Stored records:
# # # # #

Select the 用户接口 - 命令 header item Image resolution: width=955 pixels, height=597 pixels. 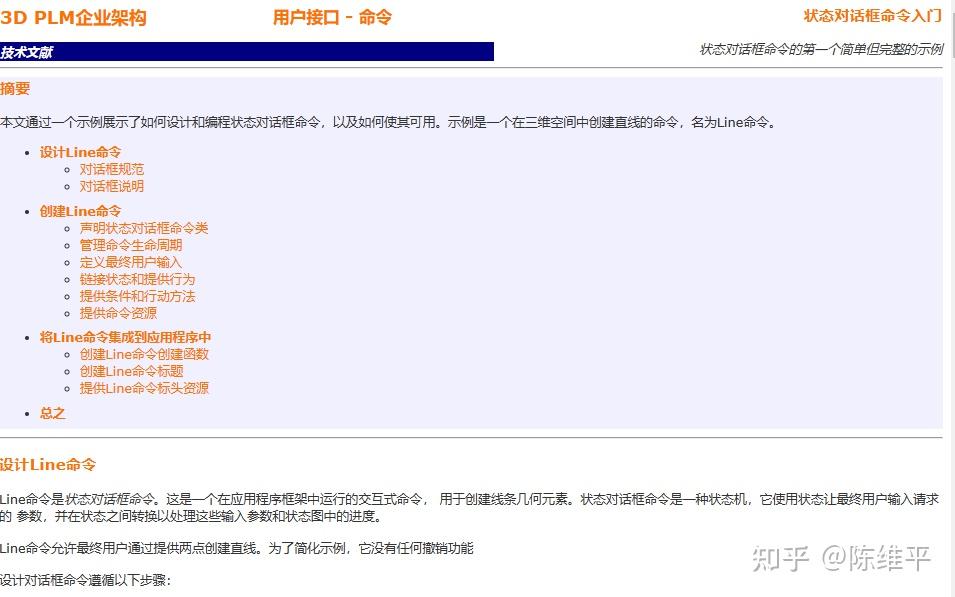coord(331,17)
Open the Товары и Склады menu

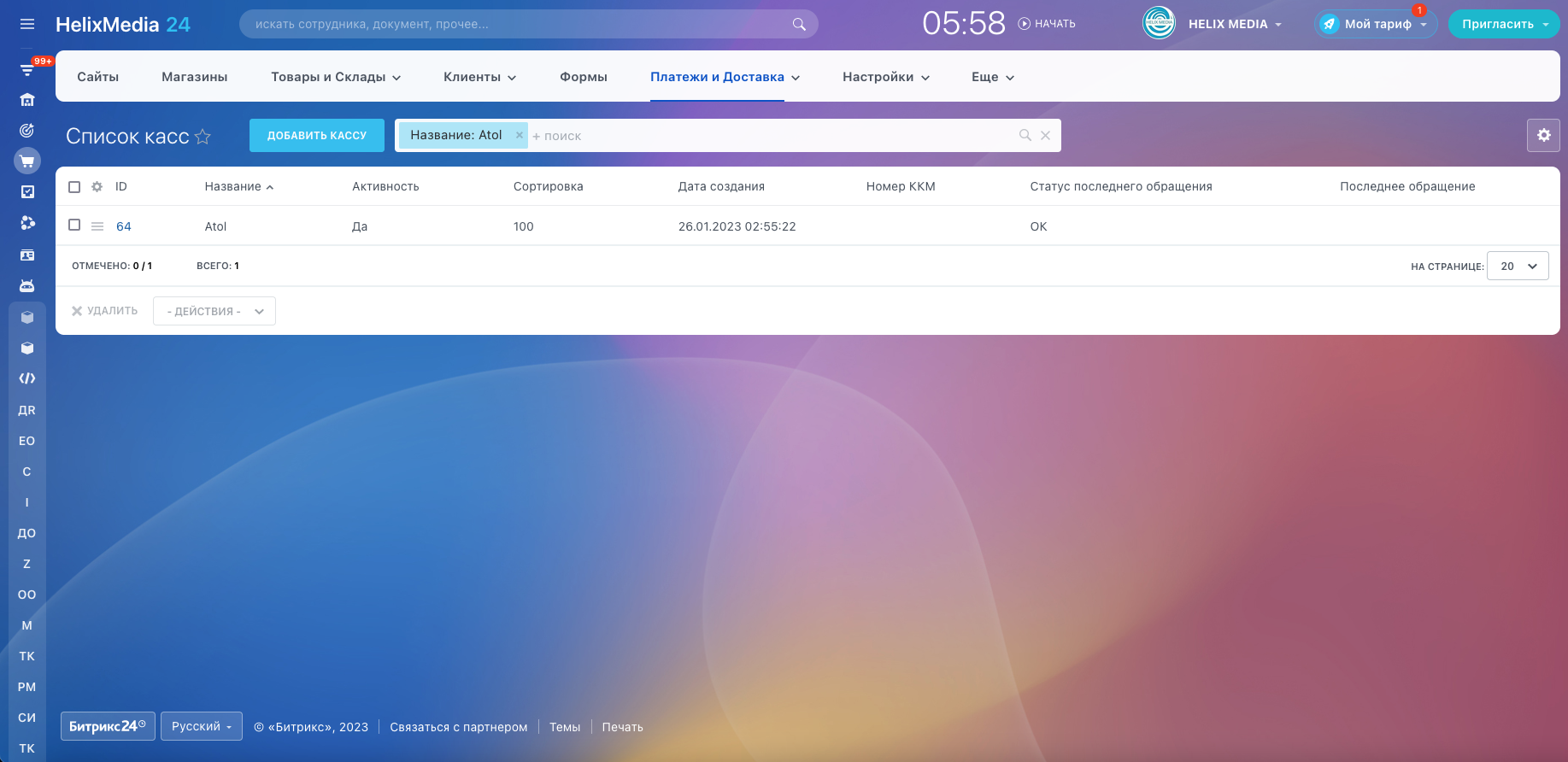335,77
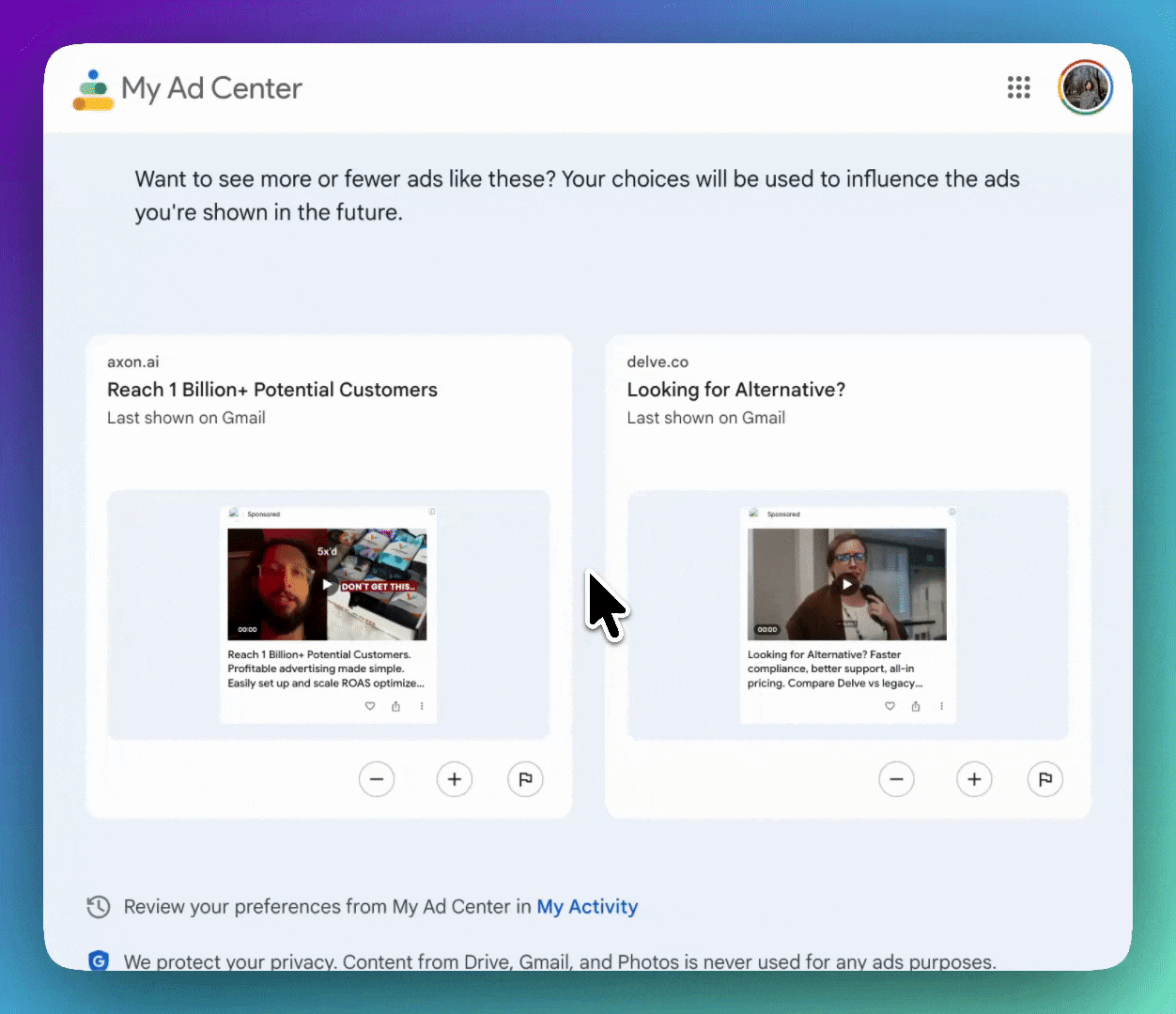Report the delve.co ad with flag

coord(1044,779)
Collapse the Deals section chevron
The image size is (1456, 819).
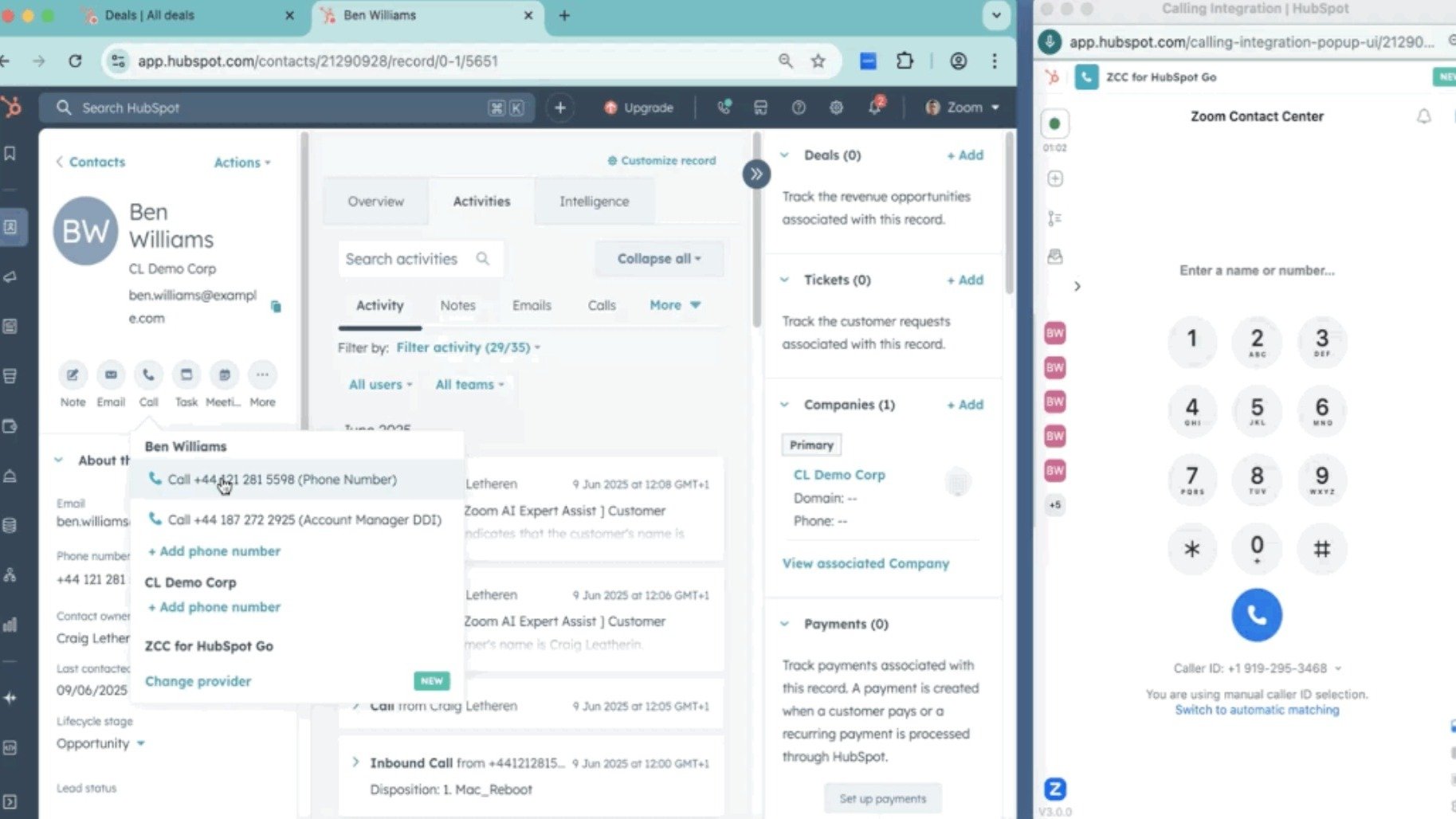click(x=785, y=155)
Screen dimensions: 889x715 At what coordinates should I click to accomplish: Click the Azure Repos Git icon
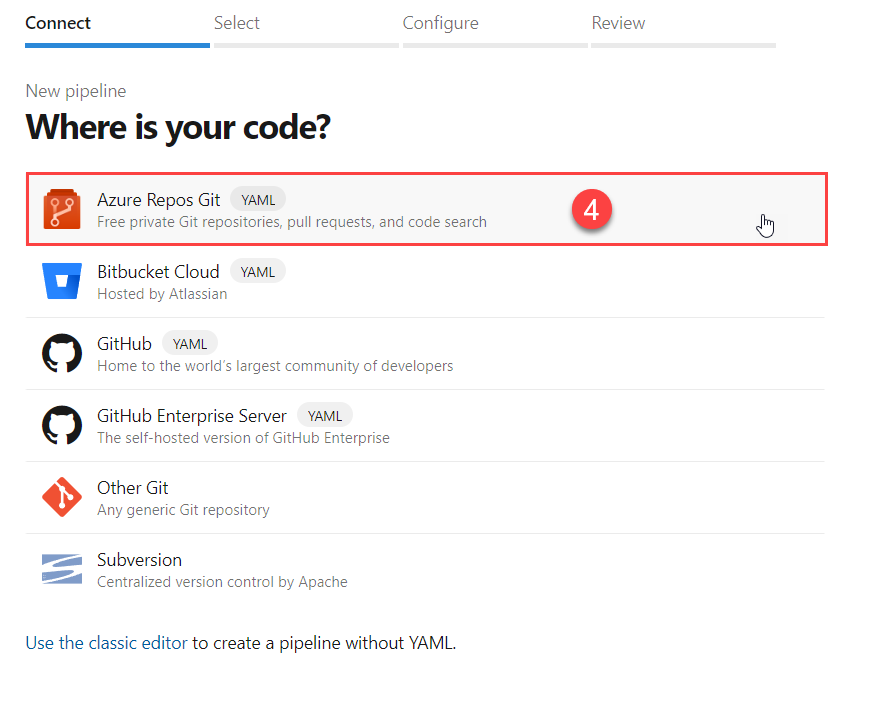point(62,209)
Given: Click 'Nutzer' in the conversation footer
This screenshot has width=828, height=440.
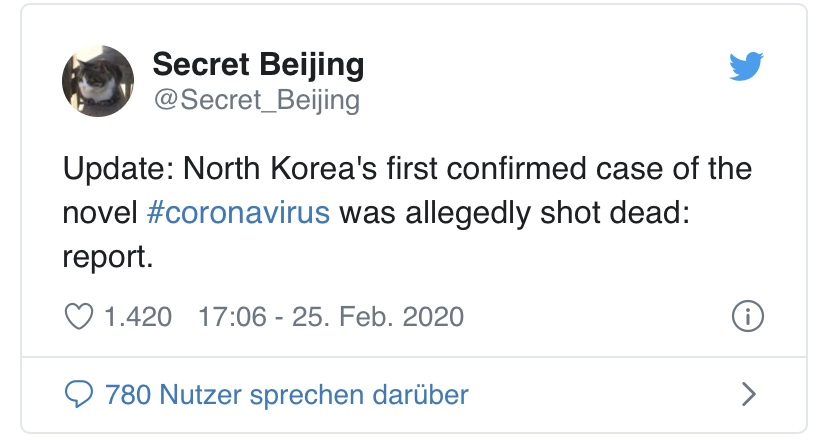Looking at the screenshot, I should tap(200, 395).
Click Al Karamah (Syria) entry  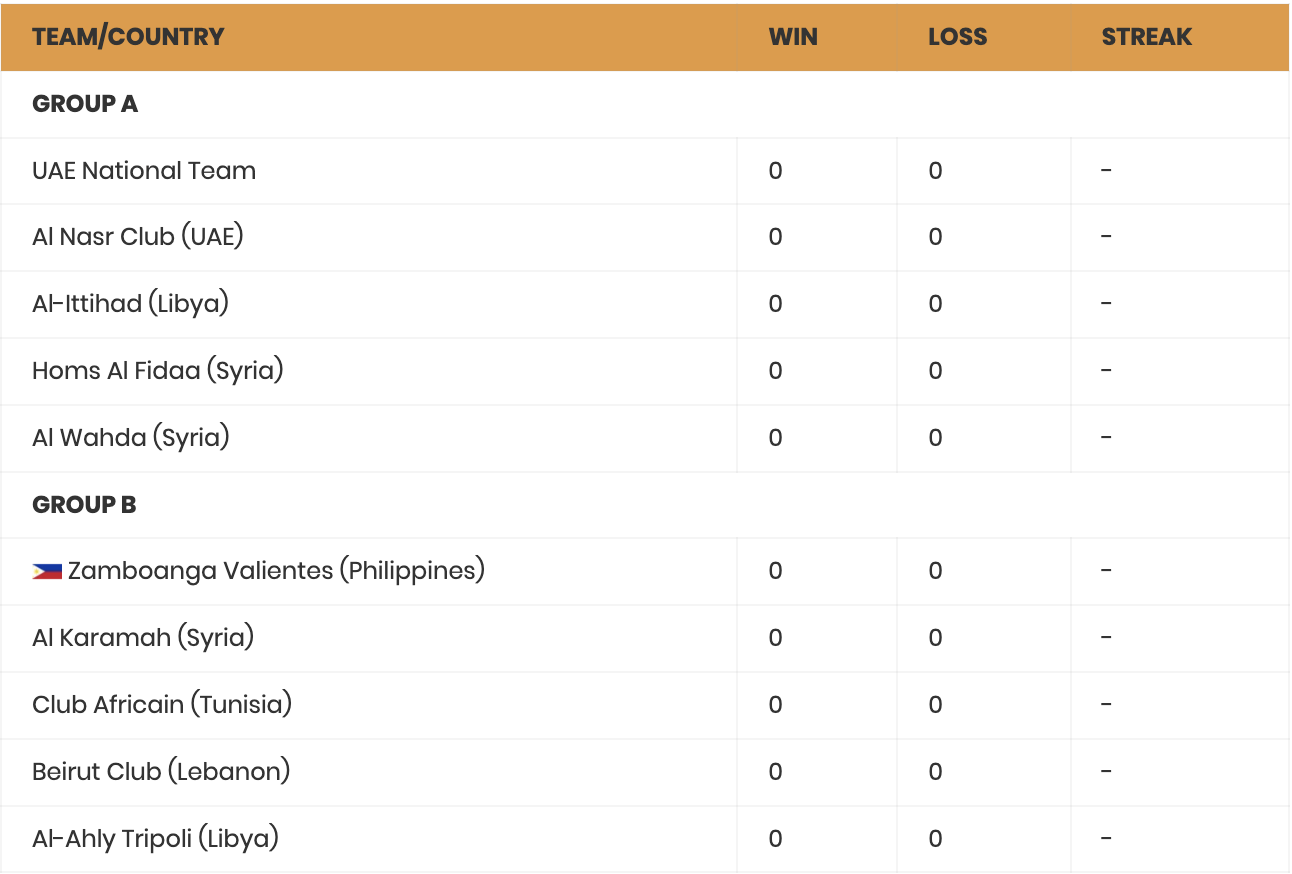tap(143, 638)
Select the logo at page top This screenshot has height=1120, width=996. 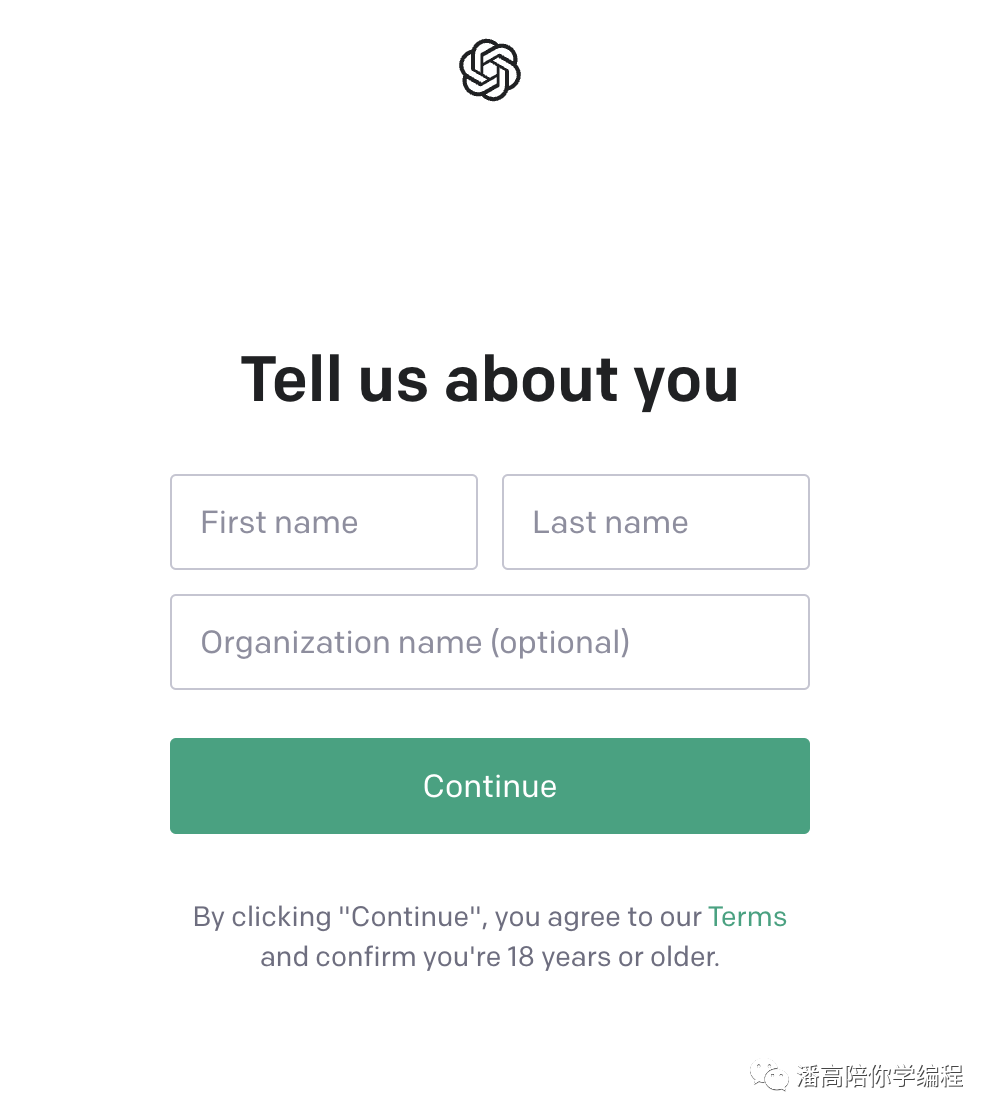(489, 70)
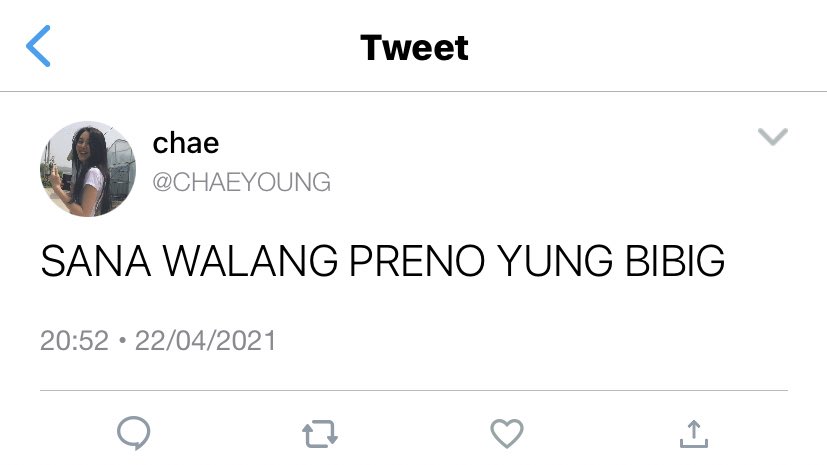Tap the word SANA in tweet
Viewport: 827px width, 465px height.
pos(95,260)
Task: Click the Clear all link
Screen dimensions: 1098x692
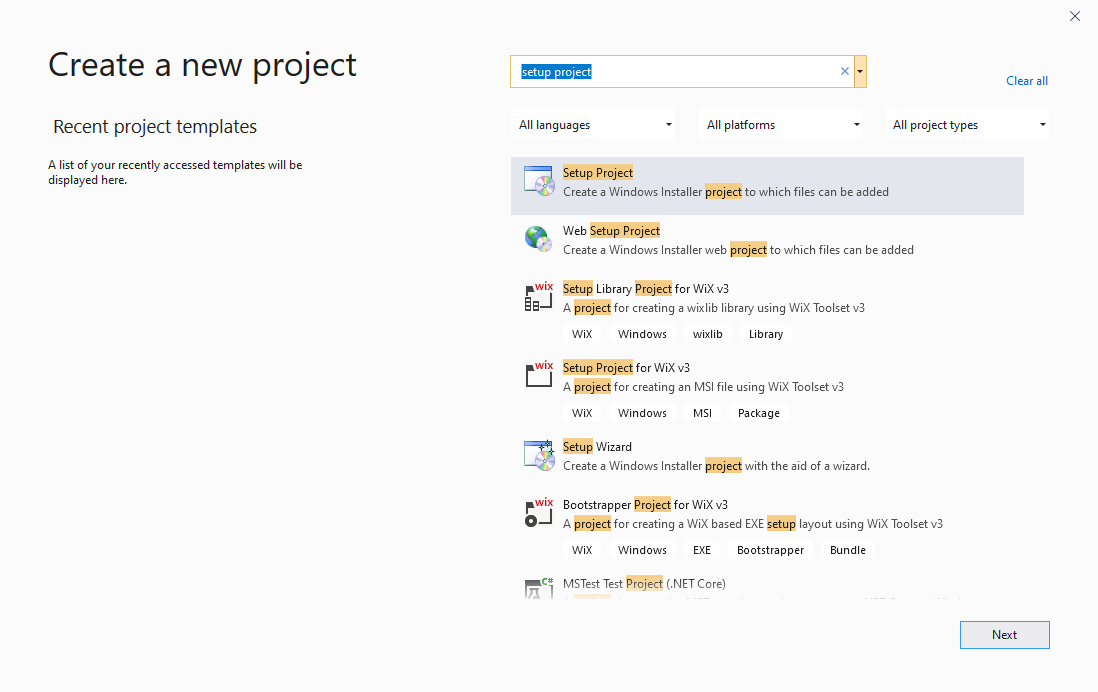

# # # # #

WHAT TO PRODUCE:
Please restate word for word the lines above, starting with the line that holds "Task: Click the Clear all link" and ending with the final line of the records, while leaving out pictures.

ANSWER SPACE:
Task: Click the Clear all link
Screen dimensions: 1098x692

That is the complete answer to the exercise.